- _WHAT YOU HAVE TO DO_
Using the listing below, set down each line from the line containing "Launch the Camera app from dock" through the line containing "Task: Open the Sushi4You logo thumbnail", both ends included, exactly and with nothing added.
##############################
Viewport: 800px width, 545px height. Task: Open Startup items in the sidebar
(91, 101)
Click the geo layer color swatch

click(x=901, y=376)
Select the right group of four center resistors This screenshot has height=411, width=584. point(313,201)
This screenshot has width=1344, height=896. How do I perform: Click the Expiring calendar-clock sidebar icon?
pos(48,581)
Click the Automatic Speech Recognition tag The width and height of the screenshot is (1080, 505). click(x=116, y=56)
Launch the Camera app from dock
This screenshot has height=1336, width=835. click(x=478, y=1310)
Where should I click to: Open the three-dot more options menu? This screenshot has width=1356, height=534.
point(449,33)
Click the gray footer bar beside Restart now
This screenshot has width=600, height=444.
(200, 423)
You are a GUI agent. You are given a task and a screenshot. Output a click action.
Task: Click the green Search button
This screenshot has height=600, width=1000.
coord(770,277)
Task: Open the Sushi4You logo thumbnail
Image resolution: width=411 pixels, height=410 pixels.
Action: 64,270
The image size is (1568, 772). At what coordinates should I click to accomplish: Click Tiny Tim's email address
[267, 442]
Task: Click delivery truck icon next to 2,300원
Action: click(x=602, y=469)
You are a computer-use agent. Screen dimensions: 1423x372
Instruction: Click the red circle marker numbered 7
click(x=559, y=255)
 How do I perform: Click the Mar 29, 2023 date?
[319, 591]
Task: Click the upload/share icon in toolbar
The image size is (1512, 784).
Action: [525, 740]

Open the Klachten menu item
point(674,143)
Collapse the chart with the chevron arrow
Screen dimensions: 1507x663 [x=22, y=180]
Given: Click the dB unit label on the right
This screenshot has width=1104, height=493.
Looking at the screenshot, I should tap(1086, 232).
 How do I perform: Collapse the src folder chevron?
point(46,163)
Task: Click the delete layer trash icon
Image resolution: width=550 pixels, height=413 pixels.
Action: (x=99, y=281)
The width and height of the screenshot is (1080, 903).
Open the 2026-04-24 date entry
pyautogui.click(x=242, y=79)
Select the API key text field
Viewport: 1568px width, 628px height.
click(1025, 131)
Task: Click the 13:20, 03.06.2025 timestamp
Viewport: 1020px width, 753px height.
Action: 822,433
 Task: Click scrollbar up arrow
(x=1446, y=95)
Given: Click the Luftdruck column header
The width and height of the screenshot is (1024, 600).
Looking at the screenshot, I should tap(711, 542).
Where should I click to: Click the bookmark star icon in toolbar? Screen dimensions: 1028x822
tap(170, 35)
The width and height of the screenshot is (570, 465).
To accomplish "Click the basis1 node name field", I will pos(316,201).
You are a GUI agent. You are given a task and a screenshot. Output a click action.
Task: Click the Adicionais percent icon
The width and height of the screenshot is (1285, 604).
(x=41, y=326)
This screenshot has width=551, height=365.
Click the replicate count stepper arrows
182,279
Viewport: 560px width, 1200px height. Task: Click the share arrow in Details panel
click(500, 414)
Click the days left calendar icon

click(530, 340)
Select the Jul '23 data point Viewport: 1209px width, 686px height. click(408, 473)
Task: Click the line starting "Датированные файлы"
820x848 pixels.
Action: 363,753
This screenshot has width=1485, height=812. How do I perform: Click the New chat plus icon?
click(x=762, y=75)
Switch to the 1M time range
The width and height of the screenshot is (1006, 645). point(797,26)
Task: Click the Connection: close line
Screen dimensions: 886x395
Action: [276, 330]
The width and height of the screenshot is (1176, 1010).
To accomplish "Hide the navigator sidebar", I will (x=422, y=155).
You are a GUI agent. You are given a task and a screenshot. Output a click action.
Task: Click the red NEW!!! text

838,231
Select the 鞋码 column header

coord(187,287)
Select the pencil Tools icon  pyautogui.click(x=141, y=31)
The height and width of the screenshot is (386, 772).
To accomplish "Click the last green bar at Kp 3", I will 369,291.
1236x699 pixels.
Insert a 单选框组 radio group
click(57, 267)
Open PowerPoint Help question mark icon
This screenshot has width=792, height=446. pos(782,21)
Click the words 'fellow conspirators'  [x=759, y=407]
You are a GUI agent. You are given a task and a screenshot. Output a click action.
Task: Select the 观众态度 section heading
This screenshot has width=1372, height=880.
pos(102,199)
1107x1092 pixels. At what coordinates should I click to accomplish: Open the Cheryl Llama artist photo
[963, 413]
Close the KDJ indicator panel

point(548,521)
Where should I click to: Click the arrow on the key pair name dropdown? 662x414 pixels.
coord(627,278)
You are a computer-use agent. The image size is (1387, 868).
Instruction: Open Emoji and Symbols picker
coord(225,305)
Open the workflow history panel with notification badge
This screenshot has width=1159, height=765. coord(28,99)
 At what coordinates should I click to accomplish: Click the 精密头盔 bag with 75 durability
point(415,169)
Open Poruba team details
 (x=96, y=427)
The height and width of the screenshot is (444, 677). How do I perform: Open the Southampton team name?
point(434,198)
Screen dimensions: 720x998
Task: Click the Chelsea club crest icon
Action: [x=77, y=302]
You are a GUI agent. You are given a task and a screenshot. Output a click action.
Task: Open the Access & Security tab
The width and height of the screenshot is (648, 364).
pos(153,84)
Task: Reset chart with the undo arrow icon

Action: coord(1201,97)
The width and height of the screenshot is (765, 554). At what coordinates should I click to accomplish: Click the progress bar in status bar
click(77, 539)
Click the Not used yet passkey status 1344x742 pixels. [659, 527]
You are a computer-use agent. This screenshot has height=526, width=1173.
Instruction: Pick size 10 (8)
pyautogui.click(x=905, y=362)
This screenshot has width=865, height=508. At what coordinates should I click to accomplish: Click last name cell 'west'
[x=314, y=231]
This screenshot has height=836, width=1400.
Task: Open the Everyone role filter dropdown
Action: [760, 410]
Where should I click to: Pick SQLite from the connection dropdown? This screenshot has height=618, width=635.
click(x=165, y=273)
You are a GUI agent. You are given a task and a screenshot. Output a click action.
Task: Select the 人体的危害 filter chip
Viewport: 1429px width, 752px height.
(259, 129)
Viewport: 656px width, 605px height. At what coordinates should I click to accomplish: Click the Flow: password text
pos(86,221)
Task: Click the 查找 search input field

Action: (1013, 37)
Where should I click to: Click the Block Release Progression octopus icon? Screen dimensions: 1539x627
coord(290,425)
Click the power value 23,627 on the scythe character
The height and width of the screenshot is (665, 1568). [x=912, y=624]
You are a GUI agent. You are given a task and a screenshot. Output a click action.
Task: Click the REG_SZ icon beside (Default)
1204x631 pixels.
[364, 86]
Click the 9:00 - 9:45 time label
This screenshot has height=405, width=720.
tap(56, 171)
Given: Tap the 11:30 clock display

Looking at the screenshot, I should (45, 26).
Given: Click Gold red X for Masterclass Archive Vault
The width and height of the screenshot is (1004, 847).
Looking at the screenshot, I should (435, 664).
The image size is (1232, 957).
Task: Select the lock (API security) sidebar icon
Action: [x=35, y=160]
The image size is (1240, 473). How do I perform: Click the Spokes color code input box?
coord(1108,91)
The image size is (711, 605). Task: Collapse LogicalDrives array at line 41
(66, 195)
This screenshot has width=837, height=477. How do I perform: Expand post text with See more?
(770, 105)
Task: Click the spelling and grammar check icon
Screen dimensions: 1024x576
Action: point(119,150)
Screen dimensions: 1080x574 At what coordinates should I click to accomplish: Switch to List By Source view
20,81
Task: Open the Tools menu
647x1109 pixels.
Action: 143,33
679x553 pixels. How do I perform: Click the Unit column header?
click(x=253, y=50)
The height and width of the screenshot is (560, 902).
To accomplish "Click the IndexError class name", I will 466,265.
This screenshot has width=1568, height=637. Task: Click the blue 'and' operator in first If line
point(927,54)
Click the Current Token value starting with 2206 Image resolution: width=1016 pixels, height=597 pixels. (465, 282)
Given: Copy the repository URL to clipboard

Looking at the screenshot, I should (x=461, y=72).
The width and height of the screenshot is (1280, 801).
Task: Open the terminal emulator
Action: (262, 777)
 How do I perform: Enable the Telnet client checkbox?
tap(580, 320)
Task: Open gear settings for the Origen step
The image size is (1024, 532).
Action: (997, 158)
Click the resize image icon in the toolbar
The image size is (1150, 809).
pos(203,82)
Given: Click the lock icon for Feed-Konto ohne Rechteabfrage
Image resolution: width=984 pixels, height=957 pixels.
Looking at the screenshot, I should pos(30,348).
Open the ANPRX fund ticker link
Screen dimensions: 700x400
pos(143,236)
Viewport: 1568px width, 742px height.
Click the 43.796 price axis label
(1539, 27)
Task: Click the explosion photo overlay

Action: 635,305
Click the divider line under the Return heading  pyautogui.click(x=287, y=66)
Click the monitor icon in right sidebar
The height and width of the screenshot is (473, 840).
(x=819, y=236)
##############################
- _RESPONSE TO THE TASK_
Launch the Camera app from dock
This screenshot has height=1336, width=835. click(x=478, y=1310)
Where should I click to: Open the three-dot more options menu? This screenshot has width=1356, height=534.
point(449,33)
Click the gray footer bar beside Restart now
This screenshot has width=600, height=444.
(200, 423)
You are a GUI agent. You are given a task and a screenshot. Output a click action.
Task: Click the green Search button
This screenshot has height=600, width=1000.
coord(770,277)
Task: Open the Sushi4You logo thumbnail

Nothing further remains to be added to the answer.